● Problem details:
Restate the records in full, keeping every word as it is.

[Items from a dataset]

*** Block opens ***

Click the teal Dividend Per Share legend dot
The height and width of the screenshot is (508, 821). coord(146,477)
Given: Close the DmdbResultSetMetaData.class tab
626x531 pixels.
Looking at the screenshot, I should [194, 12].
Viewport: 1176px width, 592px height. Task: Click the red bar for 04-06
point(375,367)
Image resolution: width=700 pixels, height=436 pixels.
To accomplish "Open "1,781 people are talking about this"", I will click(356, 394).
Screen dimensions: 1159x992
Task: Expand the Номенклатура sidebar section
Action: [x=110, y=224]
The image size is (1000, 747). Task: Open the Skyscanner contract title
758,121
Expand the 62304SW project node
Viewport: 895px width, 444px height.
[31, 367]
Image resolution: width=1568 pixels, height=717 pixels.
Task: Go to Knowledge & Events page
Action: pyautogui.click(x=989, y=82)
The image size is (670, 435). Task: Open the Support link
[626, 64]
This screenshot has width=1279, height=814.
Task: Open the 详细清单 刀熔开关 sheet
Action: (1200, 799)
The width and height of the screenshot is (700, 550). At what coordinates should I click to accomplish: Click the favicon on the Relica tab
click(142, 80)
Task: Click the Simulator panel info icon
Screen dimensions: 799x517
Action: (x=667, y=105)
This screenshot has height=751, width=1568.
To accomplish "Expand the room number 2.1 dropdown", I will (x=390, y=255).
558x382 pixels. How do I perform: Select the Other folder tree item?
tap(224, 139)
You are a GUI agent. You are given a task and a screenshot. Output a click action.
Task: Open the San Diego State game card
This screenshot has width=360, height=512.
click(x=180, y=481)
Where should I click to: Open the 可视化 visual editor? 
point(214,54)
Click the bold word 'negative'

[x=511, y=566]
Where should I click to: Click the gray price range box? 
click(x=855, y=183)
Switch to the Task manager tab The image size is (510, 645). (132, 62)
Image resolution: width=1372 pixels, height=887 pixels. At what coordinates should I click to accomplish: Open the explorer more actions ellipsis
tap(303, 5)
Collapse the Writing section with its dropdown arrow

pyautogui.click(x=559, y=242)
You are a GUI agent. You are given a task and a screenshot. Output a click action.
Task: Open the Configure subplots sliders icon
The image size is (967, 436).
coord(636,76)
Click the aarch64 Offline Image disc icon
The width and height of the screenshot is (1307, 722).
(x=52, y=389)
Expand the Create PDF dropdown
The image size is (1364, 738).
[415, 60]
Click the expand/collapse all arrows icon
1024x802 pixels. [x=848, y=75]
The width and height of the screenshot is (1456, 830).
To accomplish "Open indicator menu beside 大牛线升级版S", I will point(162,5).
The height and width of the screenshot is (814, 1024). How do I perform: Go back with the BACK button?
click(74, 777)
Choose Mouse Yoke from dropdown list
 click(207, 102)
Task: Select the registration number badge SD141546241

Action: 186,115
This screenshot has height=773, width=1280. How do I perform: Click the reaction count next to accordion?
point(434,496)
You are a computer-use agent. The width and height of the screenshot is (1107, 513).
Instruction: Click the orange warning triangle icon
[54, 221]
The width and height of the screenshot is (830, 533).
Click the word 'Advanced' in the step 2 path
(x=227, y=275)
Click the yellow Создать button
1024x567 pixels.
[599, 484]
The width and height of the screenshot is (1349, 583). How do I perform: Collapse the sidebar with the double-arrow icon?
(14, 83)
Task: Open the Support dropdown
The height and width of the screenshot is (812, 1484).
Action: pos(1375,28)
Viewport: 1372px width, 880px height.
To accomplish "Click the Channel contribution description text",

*** Block closes ***

● Result for this exercise:
Click the teal Dividend Per Share legend dot
The height and width of the screenshot is (508, 821). coord(146,477)
Given: Close the DmdbResultSetMetaData.class tab
626x531 pixels.
Looking at the screenshot, I should [194, 12].
Viewport: 1176px width, 592px height. Task: Click the red bar for 04-06
point(375,367)
Image resolution: width=700 pixels, height=436 pixels.
To accomplish "Open "1,781 people are talking about this"", I will click(356, 394).
Screen dimensions: 1159x992
Task: Expand the Номенклатура sidebar section
Action: [x=110, y=224]
The image size is (1000, 747). Task: Open the Skyscanner contract title
758,121
Expand the 62304SW project node
Viewport: 895px width, 444px height.
[31, 367]
Image resolution: width=1568 pixels, height=717 pixels.
Task: Go to Knowledge & Events page
Action: pyautogui.click(x=989, y=82)
The image size is (670, 435). Task: Open the Support link
[626, 64]
This screenshot has width=1279, height=814.
Task: Open the 详细清单 刀熔开关 sheet
Action: (1200, 799)
The width and height of the screenshot is (700, 550). At what coordinates should I click to accomplish: Click the favicon on the Relica tab
click(142, 80)
Task: Click the Simulator panel info icon
Screen dimensions: 799x517
Action: (x=667, y=105)
This screenshot has height=751, width=1568.
To accomplish "Expand the room number 2.1 dropdown", I will (x=390, y=255).
558x382 pixels. How do I perform: Select the Other folder tree item?
tap(224, 139)
You are a GUI agent. You are given a task and a screenshot. Output a click action.
Task: Open the San Diego State game card
This screenshot has width=360, height=512.
click(x=180, y=481)
Where should I click to: Open the 可视化 visual editor? 
point(214,54)
Click the bold word 'negative'

[x=511, y=566]
Where should I click to: Click the gray price range box? 
click(x=855, y=183)
Switch to the Task manager tab The image size is (510, 645). (132, 62)
Image resolution: width=1372 pixels, height=887 pixels. At what coordinates should I click to accomplish: Open the explorer more actions ellipsis
tap(303, 5)
Collapse the Writing section with its dropdown arrow

pyautogui.click(x=559, y=242)
You are a GUI agent. You are given a task and a screenshot. Output a click action.
Task: Open the Configure subplots sliders icon
The image size is (967, 436).
coord(636,76)
Click the aarch64 Offline Image disc icon
The width and height of the screenshot is (1307, 722).
(x=52, y=389)
Expand the Create PDF dropdown
The image size is (1364, 738).
[415, 60]
Click the expand/collapse all arrows icon
1024x802 pixels. [x=848, y=75]
The width and height of the screenshot is (1456, 830).
To accomplish "Open indicator menu beside 大牛线升级版S", I will point(162,5).
The height and width of the screenshot is (814, 1024). How do I perform: Go back with the BACK button?
click(74, 777)
Choose Mouse Yoke from dropdown list
 click(207, 102)
Task: Select the registration number badge SD141546241

Action: 186,115
This screenshot has height=773, width=1280. How do I perform: Click the reaction count next to accordion?
point(434,496)
You are a computer-use agent. The width and height of the screenshot is (1107, 513).
Instruction: Click the orange warning triangle icon
[54, 221]
The width and height of the screenshot is (830, 533).
Click the word 'Advanced' in the step 2 path
(x=227, y=275)
Click the yellow Создать button
1024x567 pixels.
[599, 484]
The width and height of the screenshot is (1349, 583). How do I perform: Collapse the sidebar with the double-arrow icon?
(14, 83)
Task: Open the Support dropdown
The height and width of the screenshot is (812, 1484).
Action: pos(1375,28)
Viewport: 1372px width, 880px height.
To accomplish "Click the Channel contribution description text",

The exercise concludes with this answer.